The Western Association of Schools and Colleges Visiting Committee reported many strengths in Palo Alto High School’s community and curriculum, but recommended minimizing the achievement gap and aligning courses for homogeneity at the WASC Evaluation Meeting today.
According to the evaluative WASC Report of Findings, strengths in the Paly curriculum include successfully implementing a block schedule, using technology to improve learning and preparing students for college through rigorous classes. Many of these findings matched the evaluation in Paly’s 516-paged self-study report. The WASC Visiting Committee also praised the community for offering curricular and extracurricular activities that create specified experiences for students, providing adequate financial support, creating connections and working passionately and enthusiastically.
However, the committee stated that some critical areas of improvement include reducing the achievement gap for underrepresented minority groups by providing access to rigorous classes, developing a plan to increase knowledge in order to align standards and continuing to improve communication in the community.
Overall, the WASC Committee lauded Paly and its achievements.

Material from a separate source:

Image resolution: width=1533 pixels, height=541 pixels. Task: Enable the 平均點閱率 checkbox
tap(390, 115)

“It’s not that often that I can come to a WASC and feel the energy in the faculty pursuing and stepping into a new change,” one of the WASC Visiting Committee members said to the staff in the meeting. “You have all the capacity, all the energy, all the knowledge to move forward to really, as your superintendent said, be a stellar mark in the nation of what to do for students to deal with the whole student.”
Paly WASC Coordinator Emily Garrison expressed her excitement over the successful report.

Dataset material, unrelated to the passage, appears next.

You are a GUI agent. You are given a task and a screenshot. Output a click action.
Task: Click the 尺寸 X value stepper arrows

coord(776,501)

“I am very, very, very happy with the WASC visit,” Garrison said. “They really did what they needed to do, which was to validate our work, validate our self-study and also push us to that next level in ‘How can we improve and do even better than what we already have planned?'”
With this in mind, Garrison recognizes the areas in which growth is necessary.
“Our action plan was very comprehensive, very good, but [there are] a couple of small things [changes] that we’ll do,” Garrison said. “The hard work now really starts. It’s the next six years of where Paly is going to go.”